O sociólogo Gilberto Freyre é um dos autores que melhor enxergou a essência da identidade brasileira. Sua atuação ajudou a consolidar um estudo mais aprofundado sobre as origens do povo brasileiro e suas peculiaridades. No trecho abaixo de Casa Grande e Senzala, Freyre explica como a fé, particularmente a fé católica, foi um elemento unificador na história brasileira.
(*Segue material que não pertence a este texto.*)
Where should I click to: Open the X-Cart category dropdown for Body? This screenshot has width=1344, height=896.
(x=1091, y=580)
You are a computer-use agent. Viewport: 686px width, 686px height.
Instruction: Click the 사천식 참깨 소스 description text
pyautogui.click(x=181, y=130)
“Na falta de sentimento ou da consciência da superioridade da raça, tão salientes nos colonizadores ingleses, o colonizador do Brasil apoiou-se no critério da pureza da fé. Em vez de ser o sangue foi a fé que se defendeu a todo transe da infecção ou contaminação com os hereges. Fez-se da ortodoxia uma condição de unidade política. Mas não se deve confundir esse critério de profilaxia e de seleção, tão legítimo à luz das idéias do tempo como o eugênico dos povos modernos, com a pura xenofobia.
Handelmann faz do colonizador português do Brasil quase um xenófobo por natureza. Mas os antecedentes portugueses contradizem essa suposta xenofobia; nega-a a história do direito lusitano – nesse ponto dos mais liberais da Europa. Tão liberal que nele não figuram nunca o direito de albinágio, o de detração e o de naufrágio.
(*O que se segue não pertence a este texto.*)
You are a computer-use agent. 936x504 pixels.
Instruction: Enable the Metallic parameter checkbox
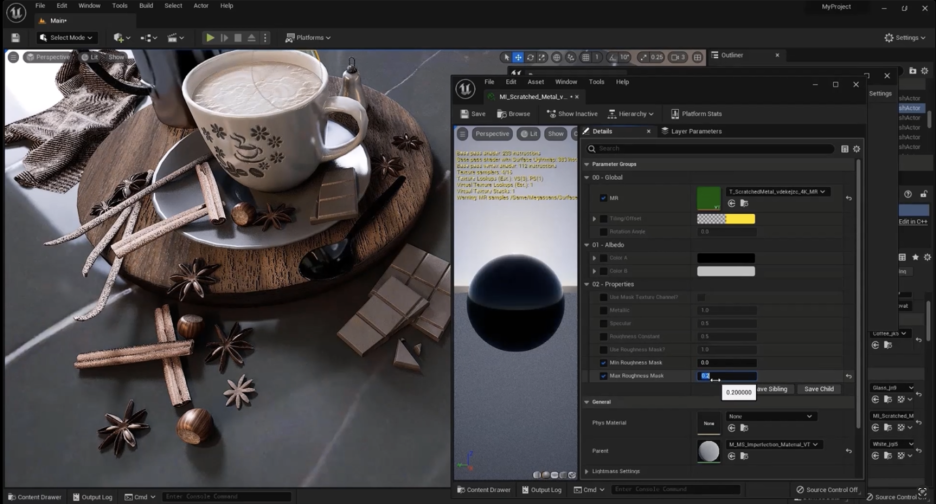(603, 310)
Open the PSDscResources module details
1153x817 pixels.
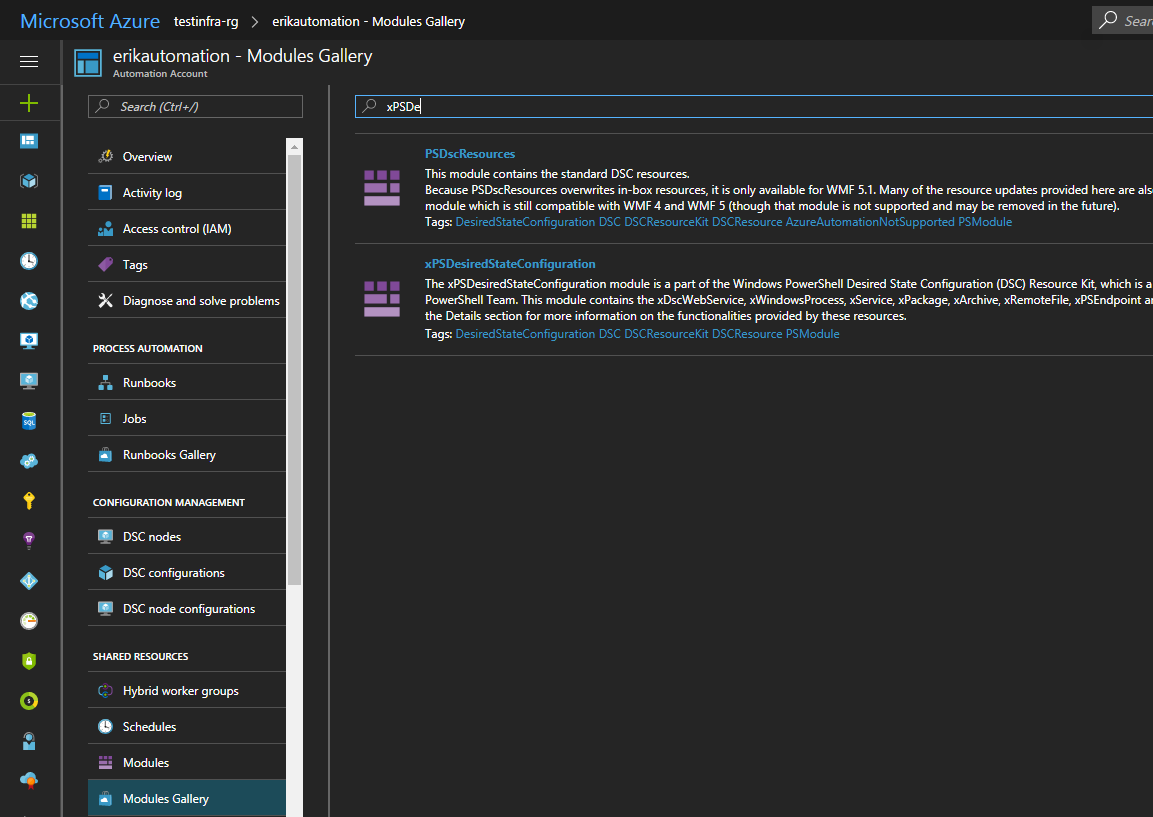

Em outras palavras: o de apropriar-se o Estado da sucessão dos estrangeiros mortos em seu território com exclusão de herdeiros e legatários (albinágio); o de deduzir-se o imposto na quarta parte dos bens exportados dos estrangeiros falecidos no país (detração); o de se apoderarem reis e senhores das pessoas e cousas naufragadas no mar e nos rios (naufrágio).
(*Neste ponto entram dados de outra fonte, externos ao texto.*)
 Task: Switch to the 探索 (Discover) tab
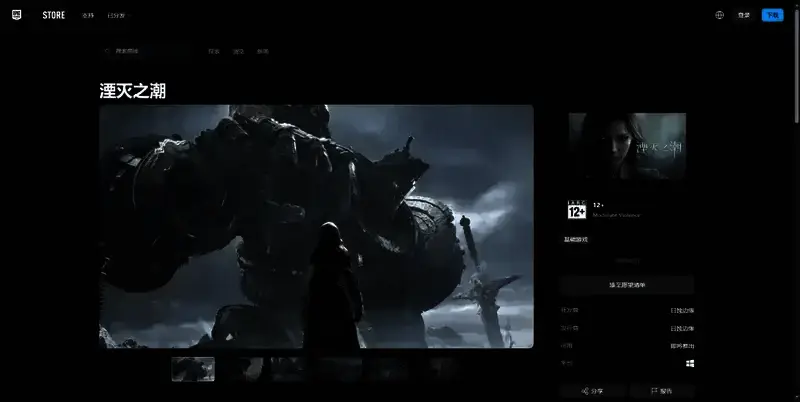pyautogui.click(x=214, y=51)
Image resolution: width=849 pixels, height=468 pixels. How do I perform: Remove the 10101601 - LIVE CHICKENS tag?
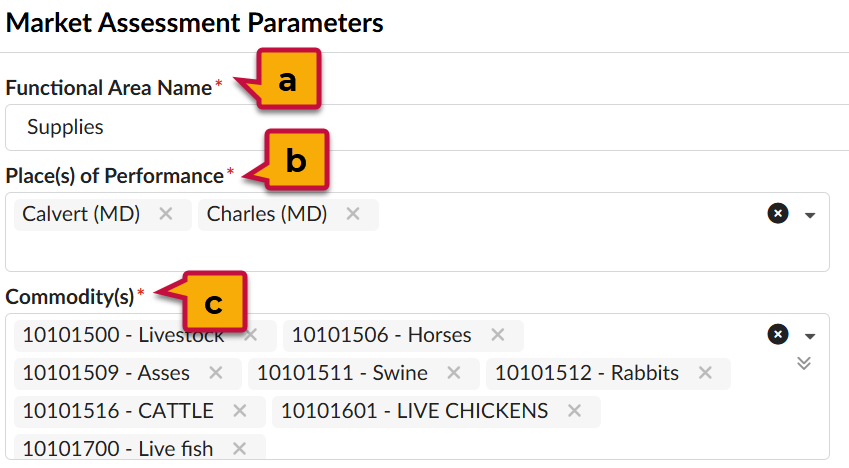pos(574,411)
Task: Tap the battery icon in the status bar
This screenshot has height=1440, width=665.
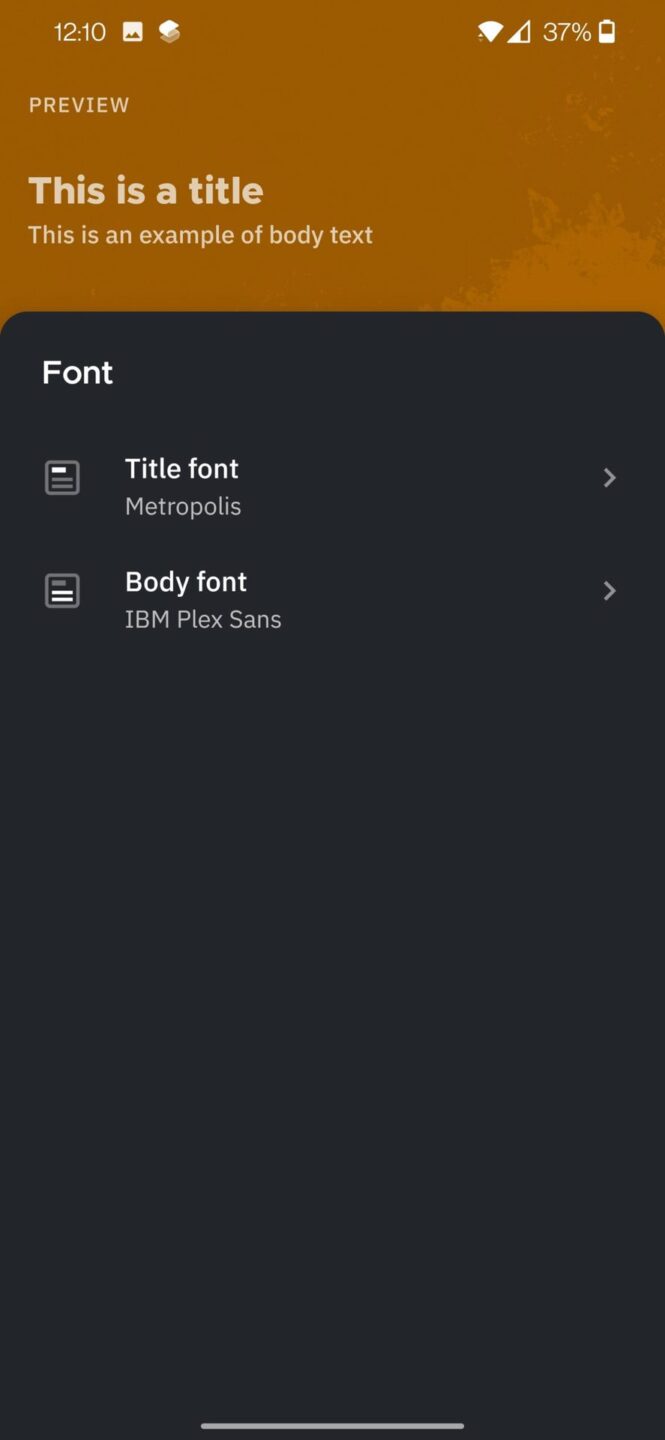Action: [x=608, y=31]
O Direito português iniciou-se, não sufocando e abafando as minorias étnicas dentro do reino – os mouros e os judeus – suas tradições e costumes, mas, reconhecendo-lhes a faculdade de se regerem por seu direito próprio e até permitindo-lhes magistrados à parte, como mais tarde no Brasil colonial, com relação aos ingleses protestantes.
Nas Ordenações Afonsinas, que Coelho da Rocha no seu Ensaio sobre a história da legislação de Portugale Cândido Mendes em Introdução ao Código Filipino salientam ter sido o primeiro código completo de toda a Europa depois da Idade Média, recolheu-se do direito oraleiro e costumeiro a tendência para conceder privilégios a mouros e judeus. Tendência que cedeu, nas Ordenações Manuelinas, à pressão de preconceitos religiosos, então inflamados; mas nunca à da pura xenofobia. Tanto que as vantagens aí concedidas a estrangeiros católicos seriam depois pleiteadas pelos próprios nacionais. É que a luta contra os mouros, como mais tarde o movimento separatista de que resulta a Independência, são eles mesmos favoráveis ao cosmopolitismo que se desenvolve no português ao lado, e em harmonia, com seu precoce nacionalismo. De modo que a nenhum desses dois ódios ou antagonismos – o ódio ao mouro e o ódio ao espanhol – pode-se atribuir ter atuado no português em um só sentido e este inferior: o de crispá-lo. O de estreitar-lhe o espírito nacional. O de ouriçar-lhe o caráter de cacos de vidro contra tudo e contra todos.
Na falta de grandes fronteiras naturais ou físicas, defendendo-se de agressões e absorções, tiveram os portugueses de entesar-se em muralhas vivas, de carne, contra o imperialismo muçulmano e mais tarde contra o de Castela; mas nesse próprio esforço de suprir com pura resistência ou tensão humana a quase nenhuma defesa geográfica – a falta de grande rio ou montanha – valeram-se do concurso de estrangeiros. Tanto nas Cruzadas como nas guerras de independência esse concurso se fez sentir de maneira notável. É o que explica no português não só seu nacionalismo quase sem base geográfica como o cosmopolitismo. Cosmopolitismo favorecido, este sim, em grande parte, pela situação geográfica do reino: a de país largamente marítimo, desde remotos tempos variando de contatos humanos. Por um lado, recebendo em suas praias sucessivas camadas ou simples, mas frequentes, salpicos de povos marítimos. Por outro lado, indo seus navegantes, pescadores e comerciantes às praias e águas alheias comerciar, pescar e farejar novos mercados.”